START DATA

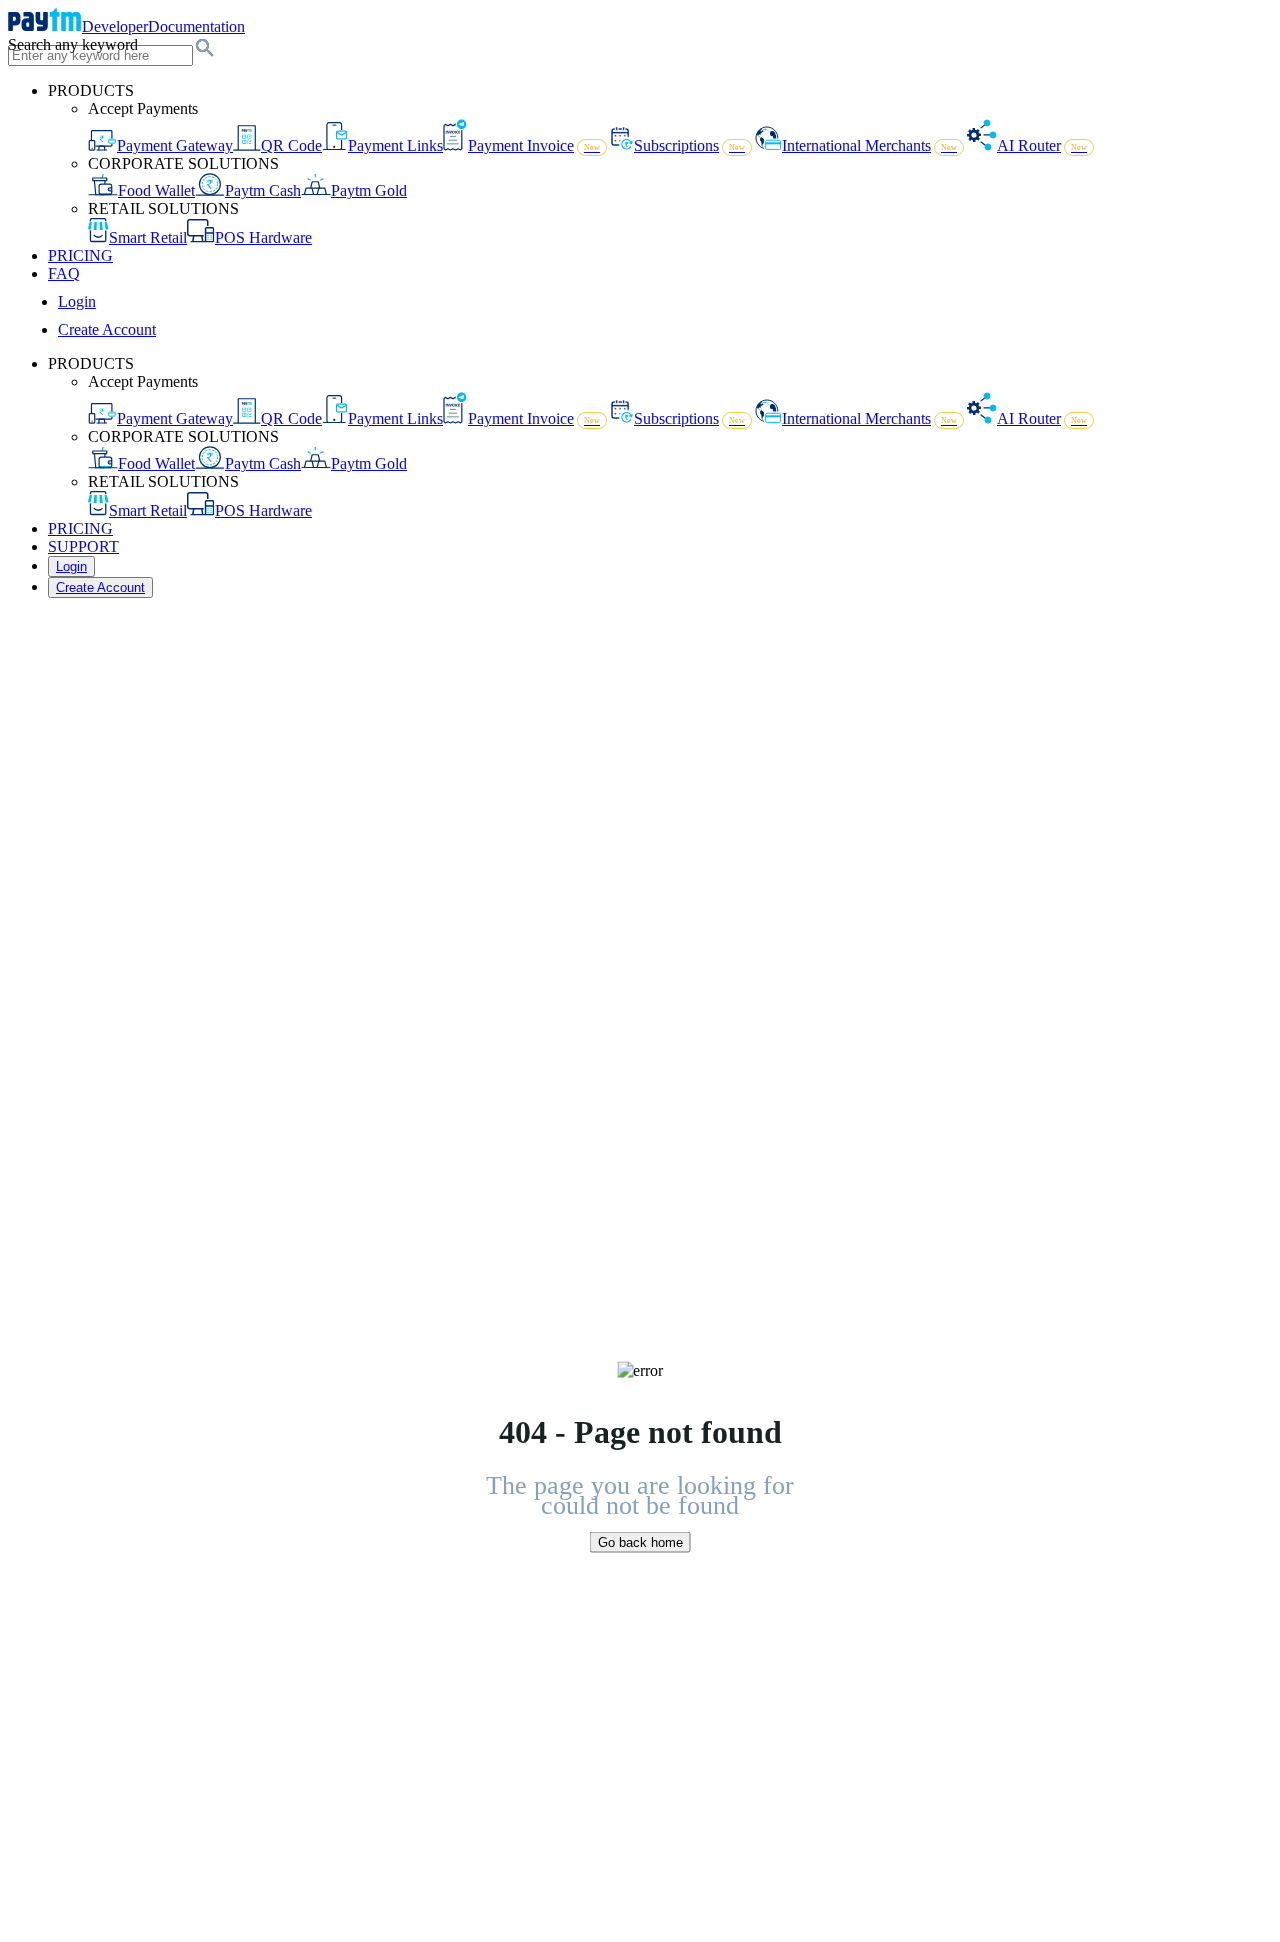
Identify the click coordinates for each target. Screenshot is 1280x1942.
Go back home (640, 1541)
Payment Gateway (175, 145)
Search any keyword (73, 44)
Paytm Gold (369, 190)
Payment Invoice (534, 145)
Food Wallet (156, 190)
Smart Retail (148, 237)
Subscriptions (689, 145)
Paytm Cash (263, 190)
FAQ (64, 273)
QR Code (291, 145)
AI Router (1042, 145)
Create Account (107, 329)
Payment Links (395, 145)
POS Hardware (263, 237)
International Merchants (869, 145)
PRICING (80, 255)
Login (77, 301)
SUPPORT (83, 546)
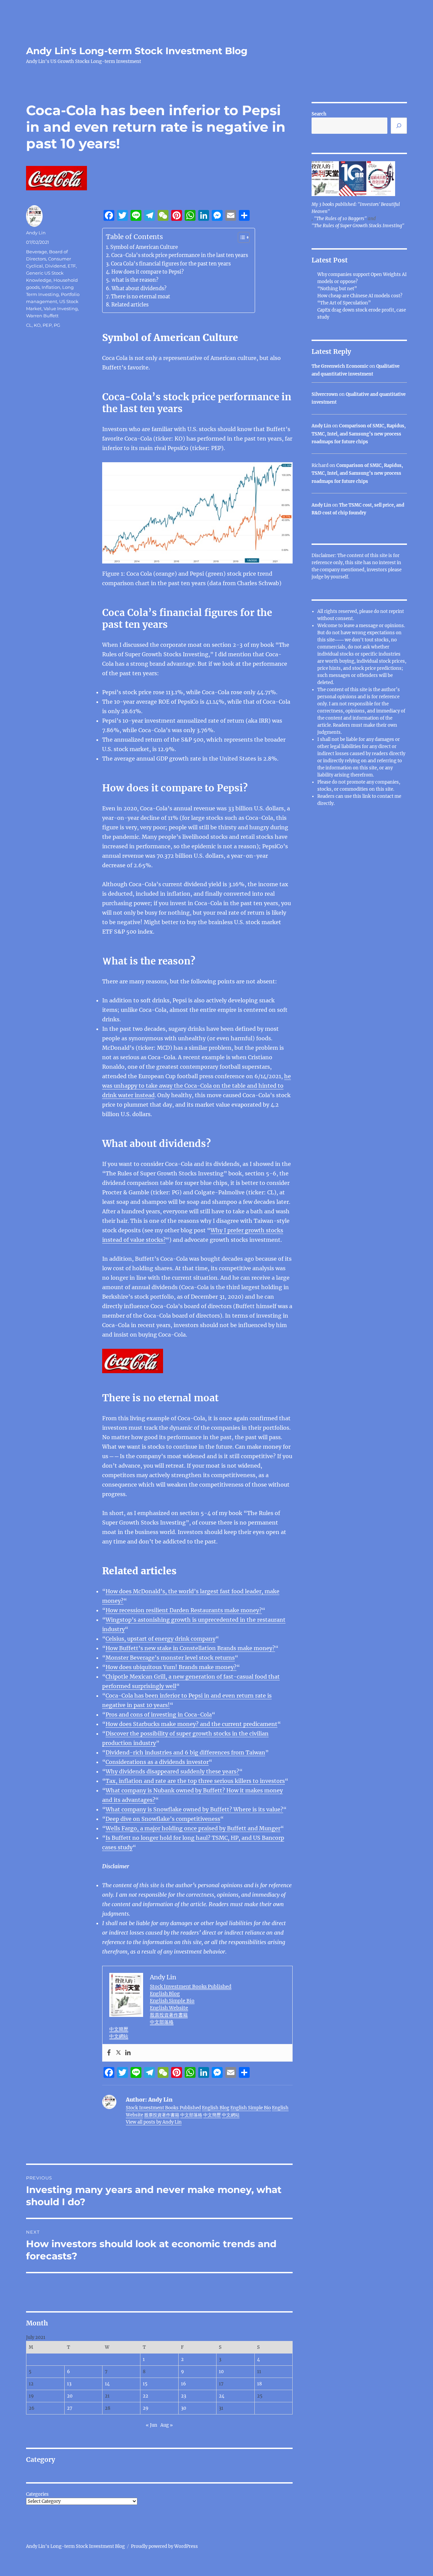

END DATA

A single figure is all that is needed: the number of lines above that contain the string "Payment".

• **SOLUTION FOR THIS TASK**
3